Задание 1 –
Ответьте по тексту воспоминаний о плене на Ханко:
(а) Сколько бойцов и командиров уходило на турбоэлектроходе «Иосиф Сталин» с базы Ханко?
(б) Какую часть пленных немцы передали Финляндии?
(в) Чем пленные искали растяжки на железной дороге?
Задание 2 –
Продолжите воспоминания о плене на Ханко, начав сразу после последнего предложения.

Самуил Владимирович Тиркельтауб. В лагерях и в батраках.[75]
Самуил Владимирович Тиркельтауб. В лагерях и в батраках.[75]
Турбоэлектроход «Иосиф Сталин» в ночь на 3 декабря 1941 г. подорвался на минном поле. Я был среди 6000 бойцов и командиров, уходивших на этом корабле с военно-морской базы Ханко. После трагедии на море, в живых нас осталось около двух с половиной тысяч. Около тысячи оказались в плену, и из них половину немцы передали Финляндии. Так, под Новый 1942 год мы вновь оказались на Ханко. Пленных поселили в бараках вблизи порта и ежедневно гоняли разминировать то, что мы перед уходом с базы заминировали. Нашу группу большей частью посылали на железную дорогу. Охранники удалялись от нас на почтительное расстояние, а мы голыми руками в снегу искали растяжки, чтобы обезвредить мины.

Собранные данные –
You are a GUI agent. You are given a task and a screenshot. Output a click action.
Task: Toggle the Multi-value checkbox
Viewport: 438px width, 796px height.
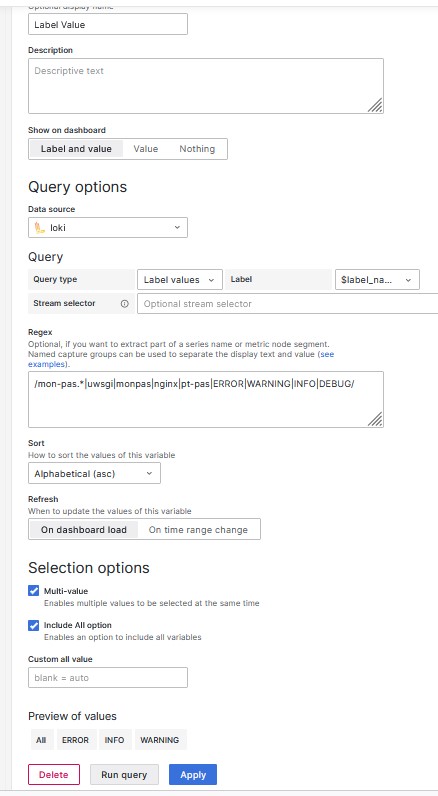[33, 591]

Ожидаемый ответ 1 –
(а) 6000 бойцов и командиров.
(б) Половину.
(в) Голыми руками в снегу.

Ожидаемый ответ 2 –
Я считал себя убежденным советским человеком и уговаривал товарищей не работать на наших врагов. Видимо, не все из нас были такими же убежденными и о моих словах передали финским охранникам. Не прошло и двух недель, как в одно прекрасное утро меня вывели из барака, посадили в легковую машину и отвезли в лагерь военнопленных недалеко от Мустио. Лагерь в то время был почти пуст, лишь один маленький барак занимали 11 человек политруков, собранных из разных лагерей. Я, младший сержант, оказался двенадцатым, хотя политруком никогда не был и попал в эту компанию только из-за своей агитационной деятельности.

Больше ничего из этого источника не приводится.